## DATA FOR PROCESSING
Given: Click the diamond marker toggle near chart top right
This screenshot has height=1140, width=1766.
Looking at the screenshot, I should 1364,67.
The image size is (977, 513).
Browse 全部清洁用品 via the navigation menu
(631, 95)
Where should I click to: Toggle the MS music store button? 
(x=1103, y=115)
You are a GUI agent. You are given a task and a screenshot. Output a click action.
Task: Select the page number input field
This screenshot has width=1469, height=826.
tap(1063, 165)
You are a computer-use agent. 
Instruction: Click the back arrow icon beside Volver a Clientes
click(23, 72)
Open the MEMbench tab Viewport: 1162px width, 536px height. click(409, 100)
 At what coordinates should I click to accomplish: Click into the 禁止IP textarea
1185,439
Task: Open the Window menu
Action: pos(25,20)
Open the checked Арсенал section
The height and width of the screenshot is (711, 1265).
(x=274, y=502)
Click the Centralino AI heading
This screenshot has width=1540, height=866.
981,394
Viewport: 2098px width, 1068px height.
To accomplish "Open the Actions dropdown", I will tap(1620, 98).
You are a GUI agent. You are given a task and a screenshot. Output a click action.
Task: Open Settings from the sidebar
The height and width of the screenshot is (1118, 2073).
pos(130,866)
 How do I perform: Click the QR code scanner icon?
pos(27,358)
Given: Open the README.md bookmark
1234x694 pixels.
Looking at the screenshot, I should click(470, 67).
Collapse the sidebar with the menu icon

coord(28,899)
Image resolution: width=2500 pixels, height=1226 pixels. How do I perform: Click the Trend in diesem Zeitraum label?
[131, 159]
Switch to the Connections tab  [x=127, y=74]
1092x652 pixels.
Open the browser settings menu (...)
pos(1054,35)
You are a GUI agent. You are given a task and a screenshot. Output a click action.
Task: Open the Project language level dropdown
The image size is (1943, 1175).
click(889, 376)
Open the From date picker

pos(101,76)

## WHAT TO PRODUCE
Scan the records above for the string "Viewport", then report every line that contains it.

## SOLUTION FOR THIS EXERCISE
Open the MEMbench tab Viewport: 1162px width, 536px height. click(409, 100)
Viewport: 2098px width, 1068px height.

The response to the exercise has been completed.